Show that an isosceles triangle with two equal sides of length $a$ and base $b$ has area $\dfrac{b}{4}\sqrt{4a^2 - b^2}$, and confirm it agrees with the $5,5,6$ warm-up.

1
Semiperimeter $s = \dfrac{2a + b}{2} = a + \dfrac{b}{2}$. The three Heron factors are $s - a = \dfrac{b}{2}$, the other $s - a = \dfrac{b}{2}$, and $s - b = a - \dfrac{b}{2} = \dfrac{2a - b}{2}$.
2
So $A^2 = s(s-a)(s-a)(s-b) = \left(a + \dfrac{b}{2}\right)\left(\dfrac{b}{2}\right)^2\left(a - \dfrac{b}{2}\right)$.
3
Group the conjugate pair: $\left(a + \dfrac{b}{2}\right)\left(a - \dfrac{b}{2}\right) = a^2 - \dfrac{b^2}{4} = \dfrac{4a^2 - b^2}{4}$, so $A^2 = \dfrac{b^2}{4}\cdot\dfrac{4a^2 - b^2}{4} = \dfrac{b^2(4a^2 - b^2)}{16}$.
4
Take the square root: $A = \dfrac{b}{4}\sqrt{4a^2 - b^2}$. For $a = 5$, $b = 6$: $A = \dfrac{6}{4}\sqrt{100 - 36} = \dfrac{3}{2}\cdot 8 = 12$, matching the warm-up.

Answer:

$A = \dfrac{b}{4}\sqrt{4a^2 - b^2}$; for $5,5,6$ this is $12$.

Going Deeper

Generalization: the $16A^2 = 2a^2b^2 + 2b^2c^2 + 2c^2a^2 - a^4 - b^4 - c^4$ expansion of Heron is the 2D Cayley–Menger determinant — the same machinery gives the volume of a tetrahedron from its six edge lengths.
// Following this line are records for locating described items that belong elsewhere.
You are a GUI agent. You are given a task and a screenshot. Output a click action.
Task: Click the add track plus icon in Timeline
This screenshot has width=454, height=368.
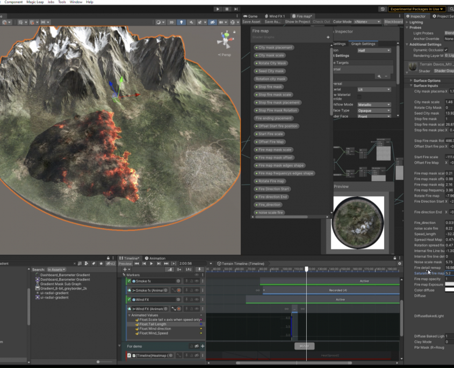click(x=125, y=269)
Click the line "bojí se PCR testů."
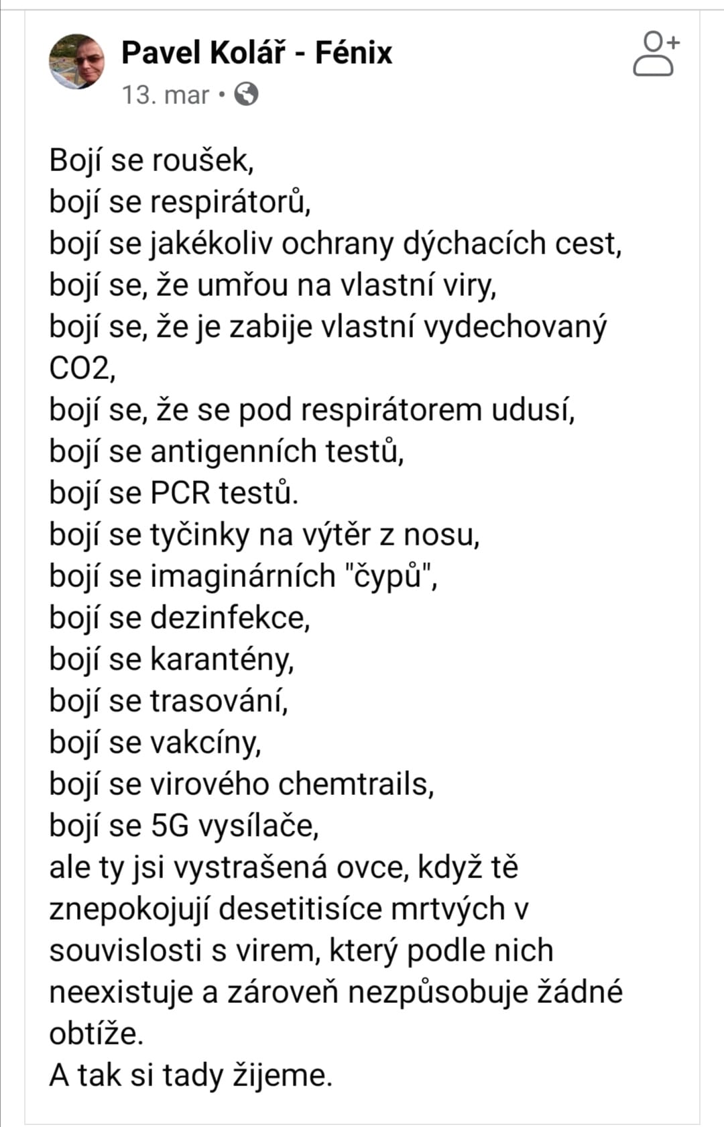 pos(174,493)
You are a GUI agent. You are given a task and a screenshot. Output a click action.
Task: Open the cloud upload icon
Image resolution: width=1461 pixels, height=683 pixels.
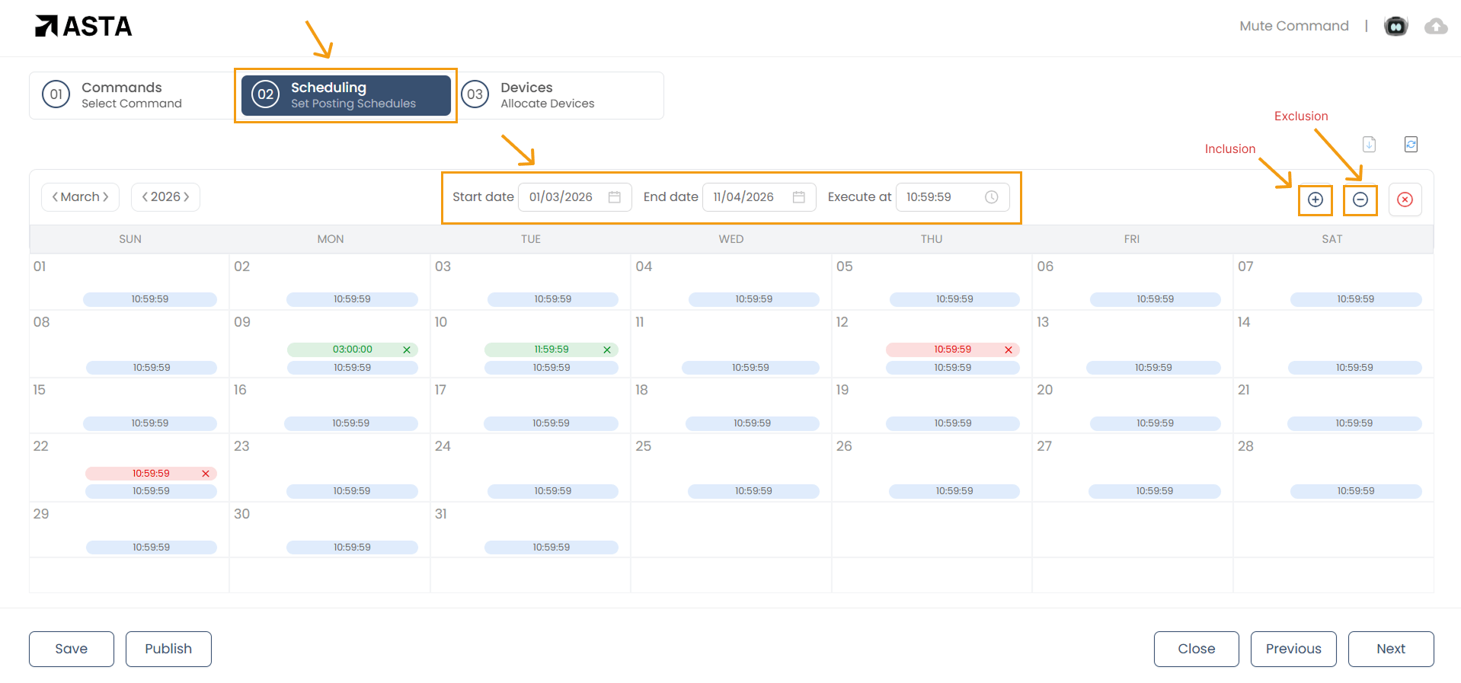[x=1435, y=27]
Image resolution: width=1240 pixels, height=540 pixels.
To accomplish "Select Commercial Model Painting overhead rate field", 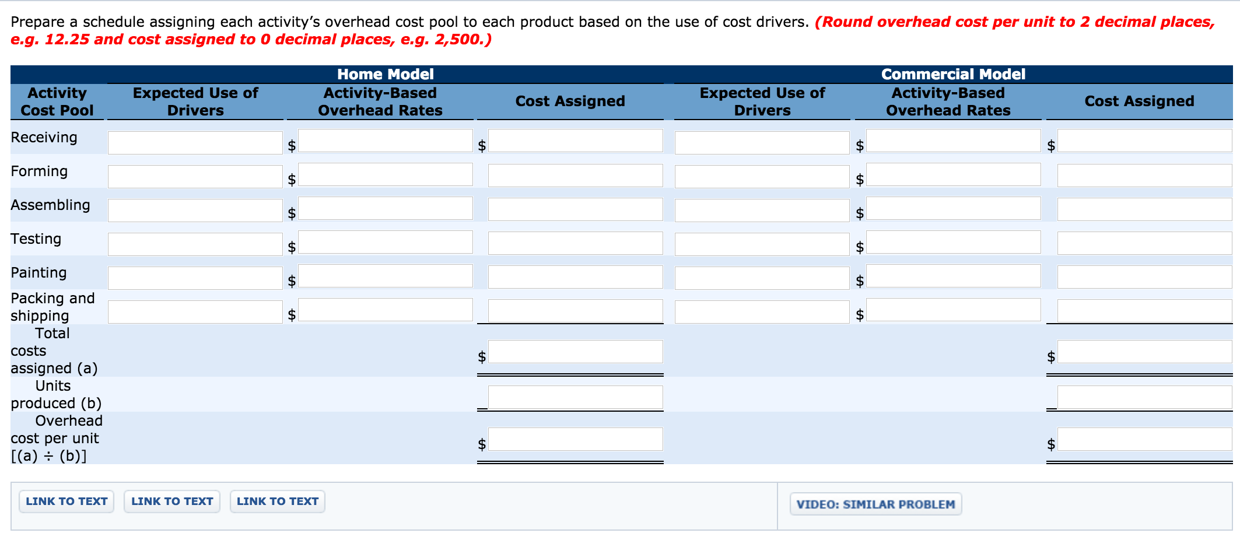I will pyautogui.click(x=953, y=276).
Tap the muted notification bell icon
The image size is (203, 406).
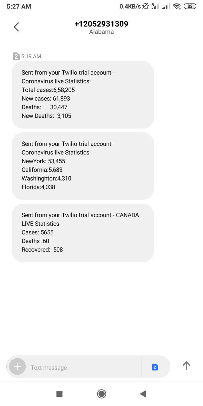pos(146,6)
Heron also pairs with $A = rs$ (inradius) and $A = \dfrac{abc}{4R}$ (circumradius) to extract $r$ and $R$ from the side lengths alone, as the contest example does for $r$.
Where it appears: Heron is the go-to whenever a triangle is given purely by its three sides and an area (or an inradius/circumradius) is wanted — extremely common on AMC/AIME. The factored form makes Heronian triangles (integer sides AND integer area, like $13,14,15$) a recurring theme.
Pitfall: Heron's formula silently assumes the three lengths actually FORM a triangle. If the triangle inequality fails, some factor $s - a$ goes negative and the product under the root is negative — a meaningless 'imaginary area' rather than an error message. Always confirm $a + b > c$ for the longest side $c$ before trusting the output.

Spot the Signal

Use it when all three sides are known but no height is given.
You can describe the hard part as finding a triangle's area from its three side lengths, but a direct attack starts producing clutter.
The problem rewards preserving structure instead of expanding, listing, or guessing too early.

Learn the Move

Start by computing the semiperimeter $s$ and then $\sqrt{s(s-a)(s-b)(s-c)}$.
Name the relation that makes Heron's Formula legal before doing computation.
Use the new relation to replace the messiest part of the problem with a cleaner one.
Translate the result back to the quantity the problem actually asks for.

Avoid These Traps

Forgetting to halve the perimeter, or arithmetic slips under the square root.
Applying Heron's Formula because it sounds relevant, without checking the trigger first.
Stopping after spotting the technique instead of finishing the calculation or proof.

MathGrit Coach Note

Three sides are enough — the semiperimeter unlocks the area.

Try it on:

Find a triangle's area from its three sides in a contest problem.